During the Israeli-Palestinian attacks of last month, I scraped from the Twitter API about 270,000 tweets containing the hashtag #gazaunderattack. Given the unprecedented degree to which this war was fought online, tweets of this sort could and should become really important data for political scientists. I’m too busy right now to say very much here, but I want to share some basic descriptive analyses for anyone who might be interested. The dataset can be downloaded here and the R script that produced these analyses is available at the very bottom.

Almost everything in this post I learned how to do directly and solely from the amazingly smart, open and generous #Rstats community.

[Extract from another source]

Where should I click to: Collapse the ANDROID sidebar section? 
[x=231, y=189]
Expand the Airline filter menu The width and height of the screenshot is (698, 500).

The scraping and time-series plot follow a script by Michael Bommarito, and the rest follows scripts by Ben Marwick.

Analysis

There are 269,158 tweets. These tweets are authored by 79,923 unique users. Of all the tweets, .62 are retweets.

This first graph plots the frequency of #gazaunderattack tweets in 30-minute intervals between November 17th and November 21st. I believe this is all of the tweets containing that hashtag within this period. I know the Twitter Search API is subject to weird filters and restrictions, but I believe the technique I used here pages through each and every tweet available within the available time period.

timeseries

Most frequent #gazaunderattack tweeters.

tweet_counts

The most retweeted tweeters. Interestingly, Anonymous seems to have had more reach, at least during this period, than the twitter account of Hamas (@AlqassamBrigade).

_retweet_counts_The most retweeted tweeters as a ratio of total quantity of tweets sent.   Anonymous still seems to have had the most reach on the #gazaunderattack hashtag.

retweet_ratios

Most frequently tweeted links.links

This is the image in the most popular link, capturing an explosion from an Israeli airstrike in Gaza.

Again, the Python code I used to obtain the tweets and the R code I used to analyze them were lifted directly from scripts by the authors linked above.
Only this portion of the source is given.